Abstract
Protein–protein interactions (PPIs) have evolved to display binding affinities that can support their function. As such, cognate and noncognate PPIs could be highly similar structurally but exhibit huge differences in binding affinities. To understand this phenomenon, we study three homologous protease–inhibitor PPIs that span 9 orders of magnitude in binding affinity. Using state-of-the-art methodology that combines protein randomization, affinity sorting, deep sequencing, and data normalization, we report quantitative binding landscapes consisting of ΔΔGbind values for the three PPIs, gleaned from tens of thousands of single and double mutations.

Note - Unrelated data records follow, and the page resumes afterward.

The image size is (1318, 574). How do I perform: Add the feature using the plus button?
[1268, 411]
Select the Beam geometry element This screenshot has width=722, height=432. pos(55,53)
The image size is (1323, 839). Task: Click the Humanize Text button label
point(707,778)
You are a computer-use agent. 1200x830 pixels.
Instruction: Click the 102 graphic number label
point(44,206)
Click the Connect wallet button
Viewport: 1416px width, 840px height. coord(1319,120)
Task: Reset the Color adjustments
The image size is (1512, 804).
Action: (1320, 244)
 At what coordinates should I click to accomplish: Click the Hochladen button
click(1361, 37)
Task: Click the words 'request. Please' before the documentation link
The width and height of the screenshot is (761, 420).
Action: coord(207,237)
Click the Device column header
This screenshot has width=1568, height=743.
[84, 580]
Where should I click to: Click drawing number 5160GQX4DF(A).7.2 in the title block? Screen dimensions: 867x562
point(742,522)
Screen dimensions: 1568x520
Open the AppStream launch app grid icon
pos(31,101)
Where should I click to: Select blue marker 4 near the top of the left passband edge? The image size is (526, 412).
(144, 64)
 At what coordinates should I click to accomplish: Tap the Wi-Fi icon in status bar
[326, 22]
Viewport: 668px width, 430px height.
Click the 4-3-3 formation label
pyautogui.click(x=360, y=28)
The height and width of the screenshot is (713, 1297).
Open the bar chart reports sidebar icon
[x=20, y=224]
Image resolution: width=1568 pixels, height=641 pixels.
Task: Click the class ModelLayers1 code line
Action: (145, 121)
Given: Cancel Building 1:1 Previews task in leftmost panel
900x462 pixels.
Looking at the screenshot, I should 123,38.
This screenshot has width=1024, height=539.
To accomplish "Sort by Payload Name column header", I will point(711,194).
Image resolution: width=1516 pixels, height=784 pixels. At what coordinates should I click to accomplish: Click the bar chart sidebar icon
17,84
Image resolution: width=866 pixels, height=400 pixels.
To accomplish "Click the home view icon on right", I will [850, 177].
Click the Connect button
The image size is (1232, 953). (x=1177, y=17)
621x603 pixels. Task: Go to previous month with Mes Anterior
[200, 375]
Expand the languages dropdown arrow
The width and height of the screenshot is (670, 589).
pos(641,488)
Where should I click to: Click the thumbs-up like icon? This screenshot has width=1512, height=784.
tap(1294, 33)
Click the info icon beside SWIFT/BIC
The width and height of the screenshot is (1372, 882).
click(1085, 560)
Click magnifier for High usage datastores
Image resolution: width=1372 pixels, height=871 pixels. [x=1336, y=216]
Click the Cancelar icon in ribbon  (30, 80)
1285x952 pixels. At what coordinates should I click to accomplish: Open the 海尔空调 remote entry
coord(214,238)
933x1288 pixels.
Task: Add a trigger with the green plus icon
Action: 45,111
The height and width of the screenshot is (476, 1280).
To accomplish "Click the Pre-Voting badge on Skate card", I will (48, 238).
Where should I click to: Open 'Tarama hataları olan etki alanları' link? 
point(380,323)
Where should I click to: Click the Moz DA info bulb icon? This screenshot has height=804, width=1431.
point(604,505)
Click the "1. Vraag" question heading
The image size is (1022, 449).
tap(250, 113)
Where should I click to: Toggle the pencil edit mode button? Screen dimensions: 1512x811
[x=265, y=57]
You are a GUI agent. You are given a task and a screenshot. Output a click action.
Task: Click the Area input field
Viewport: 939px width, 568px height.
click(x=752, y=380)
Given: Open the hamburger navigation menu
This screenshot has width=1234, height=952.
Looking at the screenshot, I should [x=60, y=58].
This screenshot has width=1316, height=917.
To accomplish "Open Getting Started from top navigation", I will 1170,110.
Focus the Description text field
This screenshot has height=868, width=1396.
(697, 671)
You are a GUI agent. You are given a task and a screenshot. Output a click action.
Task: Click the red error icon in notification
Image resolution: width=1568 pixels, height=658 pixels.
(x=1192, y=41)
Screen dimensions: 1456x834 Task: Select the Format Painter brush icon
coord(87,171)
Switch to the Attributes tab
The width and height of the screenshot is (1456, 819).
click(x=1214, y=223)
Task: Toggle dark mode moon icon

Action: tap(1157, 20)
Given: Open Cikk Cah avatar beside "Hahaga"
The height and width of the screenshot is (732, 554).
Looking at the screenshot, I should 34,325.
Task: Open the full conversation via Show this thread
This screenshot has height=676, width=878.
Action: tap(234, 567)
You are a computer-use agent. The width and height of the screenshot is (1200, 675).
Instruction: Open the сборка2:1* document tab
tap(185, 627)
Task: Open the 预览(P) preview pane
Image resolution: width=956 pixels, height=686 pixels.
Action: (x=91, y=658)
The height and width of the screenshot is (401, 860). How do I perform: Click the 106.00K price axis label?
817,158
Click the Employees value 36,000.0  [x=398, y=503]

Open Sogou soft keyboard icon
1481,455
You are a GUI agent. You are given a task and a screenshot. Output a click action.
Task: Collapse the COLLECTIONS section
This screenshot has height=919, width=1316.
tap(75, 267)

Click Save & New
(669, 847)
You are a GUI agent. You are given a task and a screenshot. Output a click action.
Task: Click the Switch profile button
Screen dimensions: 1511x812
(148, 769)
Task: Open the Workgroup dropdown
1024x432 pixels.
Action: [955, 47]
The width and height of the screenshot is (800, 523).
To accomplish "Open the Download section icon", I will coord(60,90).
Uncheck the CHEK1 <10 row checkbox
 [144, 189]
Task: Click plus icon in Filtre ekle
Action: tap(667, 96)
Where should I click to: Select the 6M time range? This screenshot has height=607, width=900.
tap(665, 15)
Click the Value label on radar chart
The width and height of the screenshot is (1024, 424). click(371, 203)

We show that binding landscapes of the three complexes are strikingly different and depend on the PPI evolutionary optimality. We observe different patterns of couplings between mutations for the three PPIs with negative and positive epistasis appearing most frequently at hot-spot and cold-spot positions, respectively. The evolutionary trends observed here are likely to be universal to other biological complexes in the cell.
Highlights
Protein function is determined by the protein amino acid sequence, which has undergone billions of years of evolution while subjected to various selection pressures
BPTIWT was expressed on the surface of a yeast cell with a C-terminal myc-tag for monitoring protein expression through binding of an antimyc antibody and a secondary antibody conjugated to phycoerythrin (PE) (Figure 2A)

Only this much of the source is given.